Trump y el fracaso de la decencia
El presidente Trump, en Washington. C. MCNAUGHTON REUTERS.
El presidente de EE UU engaña y distorsiona con un cálculo político tan descarnado como eficaz
Y para el colmo, la popularidad de Donald Trump está subiendo. Con eso no contaban los muchos que, apelando al sentido común, daban por sentado que el tiempo inevitablemente le pasaría factura a las torpezas, las mentiras evidentes y las bravuconerías infantiles.
Según las encuestas del Wall Street Journal los niveles de aprobación de Trump subieron tres puntos en los últimos días alcanzando un 47%, el más alto desde que llegó a la Casa Blanca. Lo que sorprende no es la cifra, todavía por debajo de la popularidad de sus antecesores, sino el hecho de que esté creciendo. Y más irritante aún, saber que su aceptación crece no a pesar de sus exabruptos infames, sus abusos despiadados o la ignorancia supina en tantos campos, sino gracias a ellos.
No es que los políticos de antes fueran necesariamente mejores (o no muchos de ellos). Pero al menos se sentían obligados a fingir que en el fondo eran hombres y mujeres relativamente decentes.
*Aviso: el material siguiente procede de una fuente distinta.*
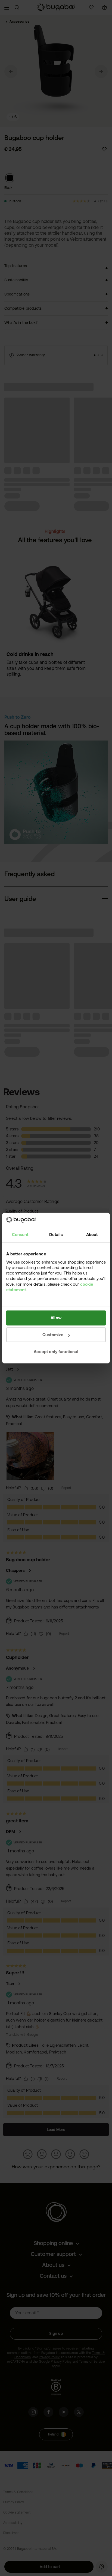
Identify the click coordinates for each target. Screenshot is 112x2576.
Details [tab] (56, 1234)
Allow (56, 1317)
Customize (52, 1334)
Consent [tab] (20, 1234)
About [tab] (92, 1234)
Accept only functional (56, 1351)
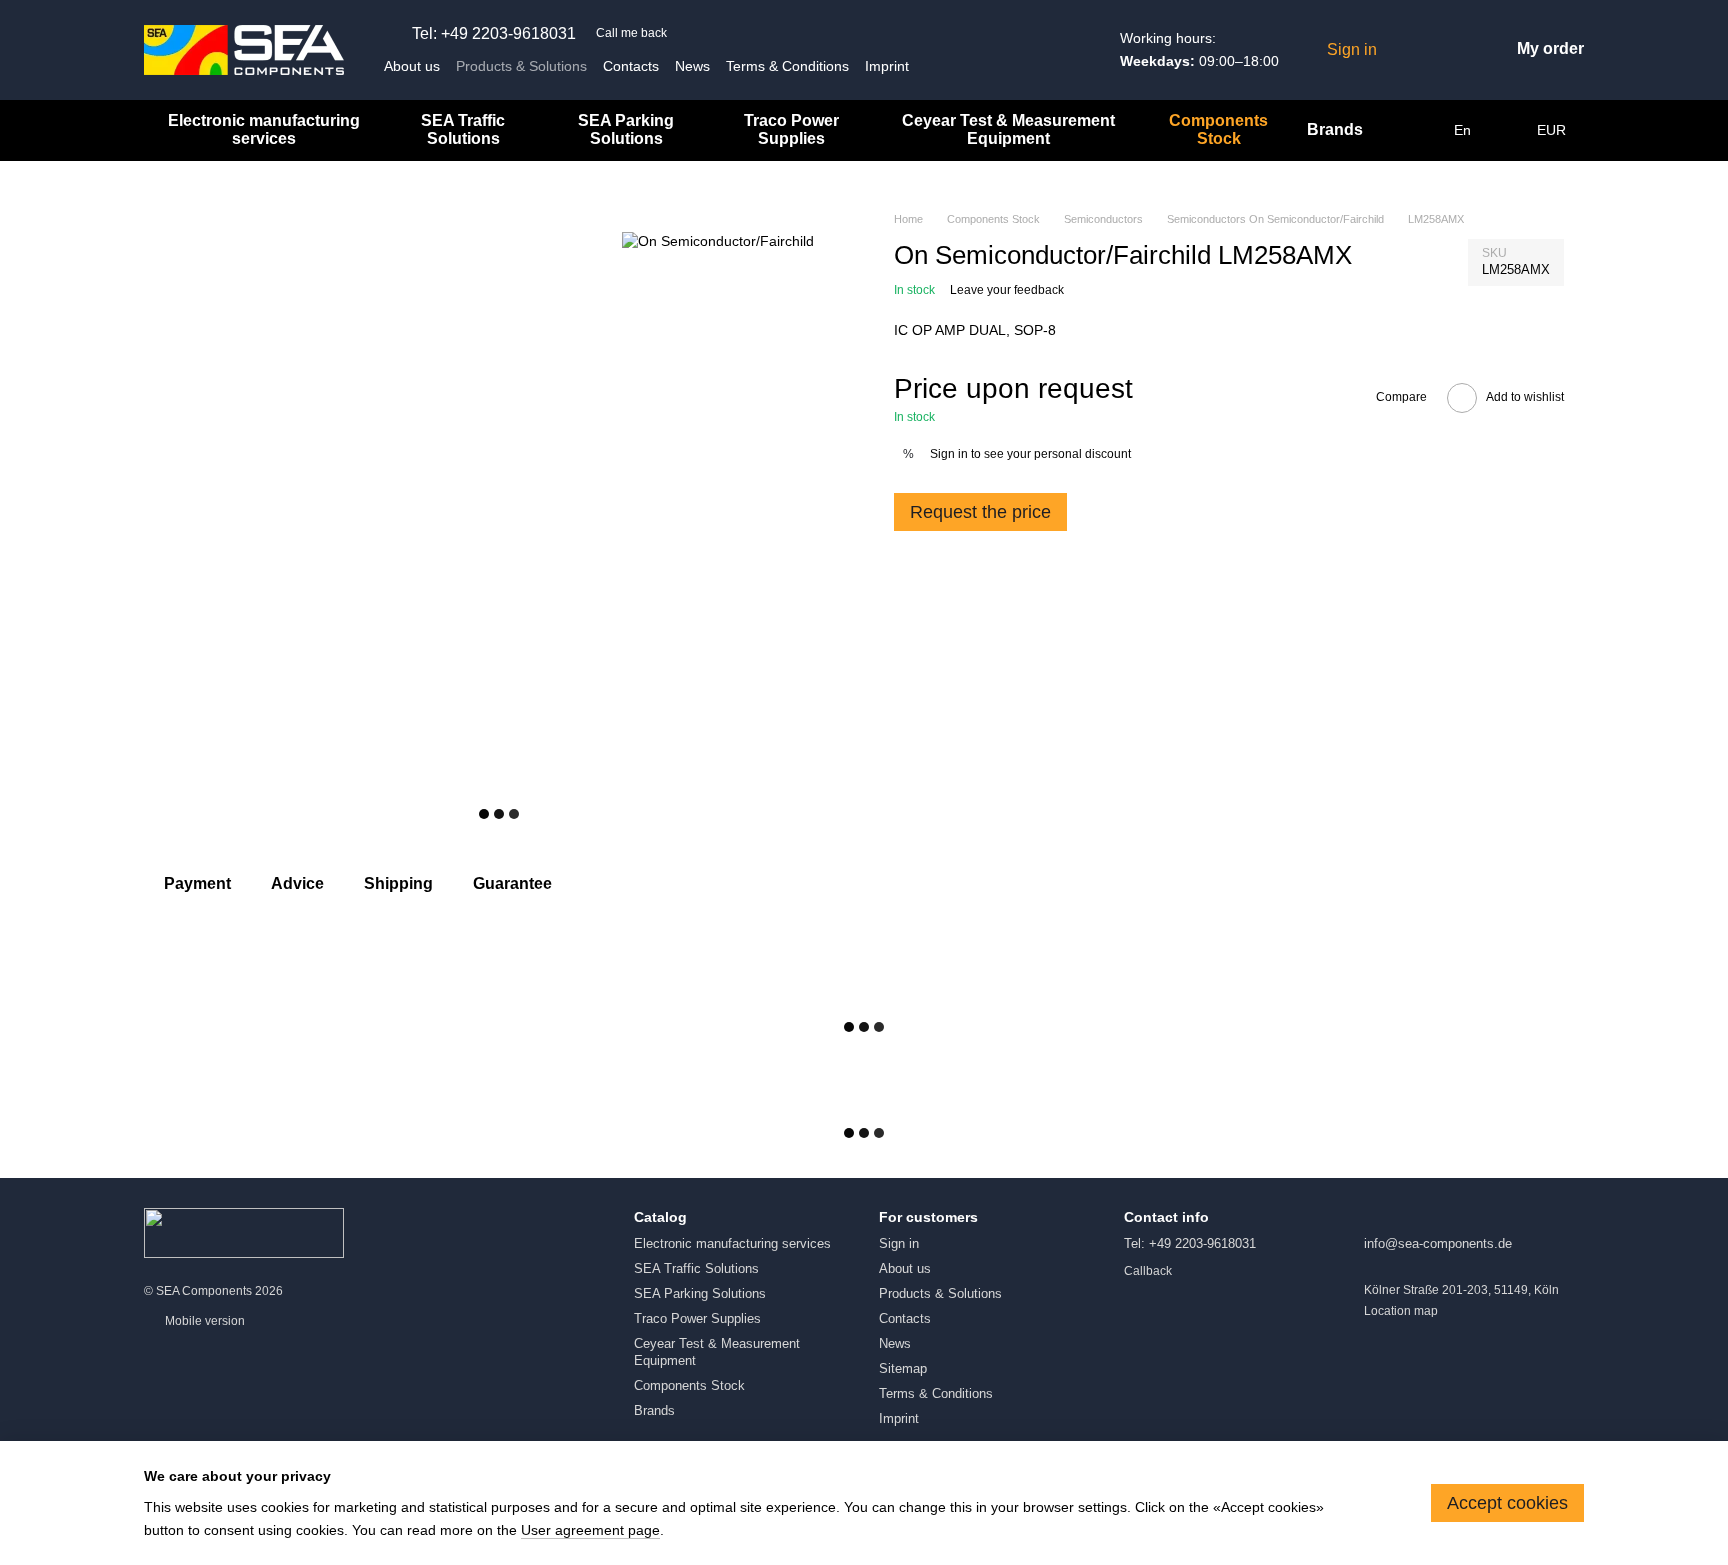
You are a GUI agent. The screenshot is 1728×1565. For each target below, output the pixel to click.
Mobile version (203, 1321)
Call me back (631, 33)
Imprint (887, 66)
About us (412, 66)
Hoy parecería que la decencia es un atributo prescindible, un estorbo incluso. A Donald Trump no le interesa ser relacionado con el decoro, la dignidad, la solidaridad o la prudencia. A él solo le importa ser identificado con el éxito. Y no cualquier éxito; sino el triunfo arrebatador, el que doblega, aquel que confirma la superioridad del vencedor.
El rechazo a las “hordas” del sur le ofrece a Trump un inesperado respaldo a su dura política antimigratoria
El triunfo no requiere de asideros legitimadores o de una justificación moral. Para el presidente estadounidense el triunfo se defiende por sí mismo, por el mero resultado, sin importar las condiciones, las mentiras o las infamias desplegadas para conseguirlo. Su consejo ante cualquier acusación de abuso sexual lo ilustra cabalmente: “niégalo, niégalo, niégalo y machaca de insultos a la acusadora”. Una estrategia que no tiene ningún problema en atribuirse a pesar de su desfachatez y crueldad, porque entiende que es un argumento ganador. Y al final eso es lo que importa, mostrar que puede salirse con la suya.
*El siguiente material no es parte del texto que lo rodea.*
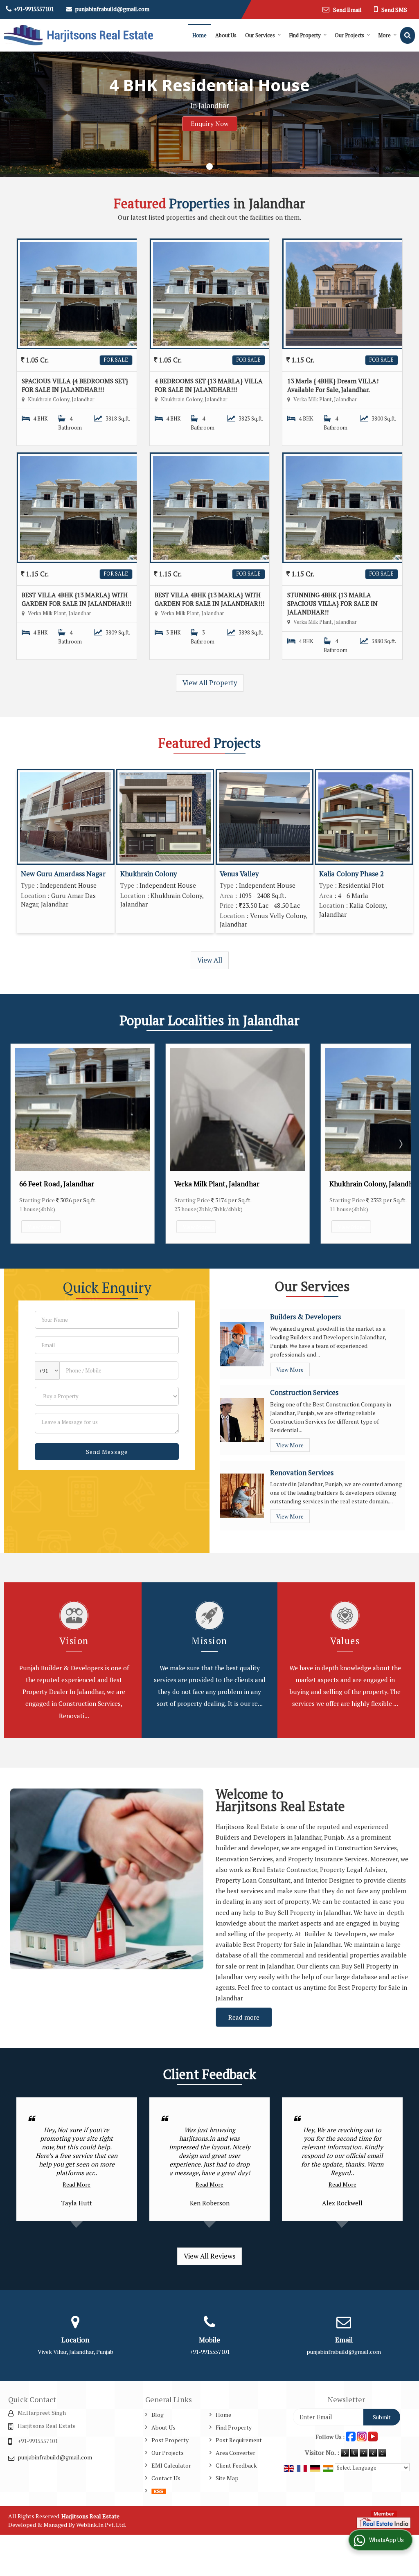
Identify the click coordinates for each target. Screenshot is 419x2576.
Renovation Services (301, 1472)
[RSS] (158, 2490)
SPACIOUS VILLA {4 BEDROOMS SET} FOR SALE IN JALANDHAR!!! (75, 385)
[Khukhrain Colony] (165, 817)
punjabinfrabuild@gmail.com (112, 9)
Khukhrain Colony (148, 873)
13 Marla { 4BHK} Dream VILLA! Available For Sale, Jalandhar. (332, 385)
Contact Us (165, 2478)
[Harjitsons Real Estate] (78, 35)
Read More (76, 2184)
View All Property (209, 682)
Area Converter (235, 2453)
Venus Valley (239, 873)
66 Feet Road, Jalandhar (366, 1183)
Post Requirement (239, 2440)
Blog (157, 2415)
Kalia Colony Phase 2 (351, 873)
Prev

Y como no hay un verdadero canalla sin suerte, Trump está mostrando que es un canalla de orden mundial. La caravana de hondureños que cruza México en dirección a la frontera de Estados Unidos le ha dado la mejor de las coartadas para enardecer los miedos y prejuicios del votante medio, justo días antes de las elecciones del Congreso, que son vistas como un plebiscito sobre su presidencia. Los republicanos podrían perder el control de la Cámara Baja, un verdadero batacazo para la administración del neoyorkino.
El rechazo a las “hordas” del sur le ofrece a Trump un inesperado respaldo a su dura política antimigratoria, un tema muy sensible para su electorado. El timinges tan apropiado que algunos, incluso, juegan con la posibilidad de que haya sido inducido desde la Casa Blanca. No es imposible, pero me parece que la caravana es una estrategia de defensa comprensible y necesaria de parte de los centroamericanos para evitar los salvajes abusos de los que son víctima en su paso por territorio mexicano. En cierta manera, podríamos decir que se habían tardado.
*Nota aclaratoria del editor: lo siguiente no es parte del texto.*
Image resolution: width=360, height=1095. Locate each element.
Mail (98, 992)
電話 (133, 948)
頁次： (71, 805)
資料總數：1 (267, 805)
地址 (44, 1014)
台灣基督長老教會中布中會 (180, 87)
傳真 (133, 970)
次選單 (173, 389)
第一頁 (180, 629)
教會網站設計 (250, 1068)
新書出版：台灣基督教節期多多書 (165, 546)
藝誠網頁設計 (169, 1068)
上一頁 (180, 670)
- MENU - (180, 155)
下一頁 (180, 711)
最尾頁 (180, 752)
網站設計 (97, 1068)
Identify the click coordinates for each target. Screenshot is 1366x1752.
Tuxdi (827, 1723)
Inducida o espontánea, lo cierto es que Trump ha hecho todo para explotarla al máximo y convertirla en un factor a su favor. En los últimos días ha divulgado tuits en los que advierte que podrían venir terroristas del Islam infiltrados, que en sus filas pululan miembros de las terribles bandas tipo Mara Salvatrucha; ha exagerado las cifras para vender la imagen de una invasión de desarrapados e indeseables que habrán de agolparse contra la frontera y de los miles que podrían seguirlos. Y, creado el problema, ha ofrecido una solución implacable: cerrar la frontera y blindarla con el ejército. En suma, ha enardecido los miedos del votante medio para luego ofrecer una respuesta extrema y decidida.
Muchos de los dislates de Trump pueden ser atribuidos a su ignorancia y a sus prejuicios. No en esta ocasión. Engaña y distorsiona con un cálculo político tan descarnado como eficaz. Y por desgracia sí, será eficaz.
La tragedia en última instancia no es que la decencia haya dejado de ser un atributo que deba ser proyectado por los políticos, fingido o real. La tragedia es que a los ciudadanos tampoco parece ya importarles.